(Beginning of DOCUMENT EXTRACT)

Clonic seizure — Epileptic seizures characterised by sudden rhythmic movement involving all parts of the body.
Computed tomography — Also known as a CT or cat scan. A technique using x-rays and computers to create an image of the inside of a body, particularly of someone’s brain. Similar to an MRI but makes a lower resolution image.
Corpus callosum — The major nerve structures that connect the two hemispheres of the brain. Helps to share information between each half of the brain.
Corpus callosotomy — A surgery that cuts the corpus callosum to interrupt the spread of seizures between brain hemispheres. Most effective against atonic and tonic-clonic seizures.
Drop attacks — A sudden fall without loss of consciousness, categorised as tonic or atonic seizures when part of epilepsy.
ECG (electrocardiogram) — Diagnostic test of the electrical activity of the heart.
EEG (electroencephalogram) — Diagnostic test of the electrical activity of the brain.
EEG video monitoring — A continuous EEG test with accompanying video to observe behaviour. Used for diagnosing epilepsy, localising the seizure focus, and determining treatment.
EPC (epilepsia partialis continua) — Continuous or prolonged partial seizures. Characterised by sudden movement in the arms, legs, or face.
Epilepsy — A medical condition characterised by recurrent seizures caused by abnormal electrical activity in the brain.
Epilepsy surgery — A procedure to prevent further seizures. Successful in most patients depending on the type of epilepsy.
Epilepsy syndrome — A disorder defined by a cluster of epilepsy symptoms occurring together with a known prognosis.
Epileptogenic zone — The area of the brain responsible for the abnormal electrical signals that cause seizures.
Febrile seizures — Tonic-clonic seizures that are known to occur in young children and infants as a result of fevers.
Focal impaired awareness seizure — Seizures that involve partially impaired awareness. Characterised by staring into space or unintentional movements.
Focal seizure — An outdated term for partial seizures. A seizure that begins in the focal area of the brain and may not spread to other parts.
Generalised seizure — A seizure that occurs in both hemispheres of the brain at once. May be convulsive or non-convulsive, and may cause tonic-clonic or other movements.
Grand-mal seizure — An outdated term for tonic-clonic seizures. Characterised by losing consciousness and collapsing, often with body stiffening or sudden muscle movements.

(End of DOCUMENT EXTRACT)

TO DO:
1. According to the epilepsy glossary, against which types of seizures is a corpus callosotomy most effective?
2. Please continue the epilepsy glossary from where it stops, adding further entries in the same format.

(Beginning of EXCERPTED RECORDS)

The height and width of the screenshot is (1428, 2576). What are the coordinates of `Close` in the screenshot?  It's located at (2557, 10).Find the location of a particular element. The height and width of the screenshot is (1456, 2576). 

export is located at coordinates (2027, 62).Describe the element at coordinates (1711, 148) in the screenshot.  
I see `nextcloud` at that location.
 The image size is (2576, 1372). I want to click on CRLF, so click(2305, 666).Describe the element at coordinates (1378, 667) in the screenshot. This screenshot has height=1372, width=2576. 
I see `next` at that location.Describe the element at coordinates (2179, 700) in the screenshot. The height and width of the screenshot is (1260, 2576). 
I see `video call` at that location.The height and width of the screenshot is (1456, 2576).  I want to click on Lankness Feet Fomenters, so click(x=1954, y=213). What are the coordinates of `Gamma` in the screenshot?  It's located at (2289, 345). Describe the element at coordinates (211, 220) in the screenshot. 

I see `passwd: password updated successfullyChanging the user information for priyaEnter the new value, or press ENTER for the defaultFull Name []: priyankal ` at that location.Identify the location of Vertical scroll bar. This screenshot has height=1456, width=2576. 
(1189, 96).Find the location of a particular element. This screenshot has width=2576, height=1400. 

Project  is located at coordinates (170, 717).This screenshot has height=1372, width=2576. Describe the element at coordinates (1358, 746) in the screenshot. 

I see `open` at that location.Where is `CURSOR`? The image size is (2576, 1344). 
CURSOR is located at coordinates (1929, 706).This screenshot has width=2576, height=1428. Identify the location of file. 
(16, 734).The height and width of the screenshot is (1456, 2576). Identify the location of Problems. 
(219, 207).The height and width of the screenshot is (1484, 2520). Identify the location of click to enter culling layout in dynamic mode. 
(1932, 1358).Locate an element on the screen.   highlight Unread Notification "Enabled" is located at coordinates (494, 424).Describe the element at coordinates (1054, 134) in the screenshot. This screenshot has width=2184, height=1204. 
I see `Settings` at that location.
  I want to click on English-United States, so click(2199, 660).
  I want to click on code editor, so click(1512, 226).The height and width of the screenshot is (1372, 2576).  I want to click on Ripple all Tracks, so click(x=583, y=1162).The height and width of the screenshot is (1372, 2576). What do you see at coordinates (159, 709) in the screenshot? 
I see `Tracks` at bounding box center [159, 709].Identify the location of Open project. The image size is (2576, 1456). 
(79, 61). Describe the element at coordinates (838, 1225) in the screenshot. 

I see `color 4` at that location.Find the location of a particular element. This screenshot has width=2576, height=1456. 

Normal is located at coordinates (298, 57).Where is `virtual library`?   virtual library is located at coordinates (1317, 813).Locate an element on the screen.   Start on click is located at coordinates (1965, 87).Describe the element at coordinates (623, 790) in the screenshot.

(End of EXCERPTED RECORDS)

RESPONSES:
1. Atonic and tonic-clonic seizures.

2.
Hemisphere — Cerebral hemispheres, referring to one half of the brain.
Hemispherectomy — A surgical procedure to remove portions of one hemisphere of the brain to prevent seizures from spreading.
Idiopathic generalised epilepsies — Epilepsy syndromes characterised by onset from both hemispheres of the brain at once.
Isolated seizures — A single seizure with no risk factors for epilepsy.
Ketogenic diet — A treatment for epilepsy involving high fats, and low carbs. Most often recommended for children with a generalised epilepsy that has failed to respond to medication.
MRI (magnetic resonance imaging) — An imaging technique for getting pictures of the inside of the body without using x-rays.
Myoclonic seizure — A seizure characterised by sudden but brief movements on both sides of the body, most often in the arms and shoulders.
Neurologist — A doctor who specialises in epilepsy and other disorders of the brain and nervous system.
Nocturnal seizure — A seizure that occurs at night during sleep.
Partial seizure — See focal seizure. a seizure that occurs in a specific part of the brain and does not travel to other parts.
Petit mal — An outdated term for absence seizure.
Seizure — Altered brain function as a result of abnormal electrical discharges in the brain, often causing changes in behaviour or motor function.
Seizure focus — The part of the brain where a seizure started.
Tonic seizure — Seizures characterised by stiff muscles and abnormal electrical activity on both sides of the brain.
Tonic-clonic seizure — Formally known as grand-mal seizure. A type of seizure marked by sudden loss of consciousness, body stiffness, and sudden muscle movements. Characterised by losing consciousness and collapsing, often with body stiffening or sudden muscle movements.
Unknown onset seizure — A seizure that cannot be diagnosed as focal or generalised.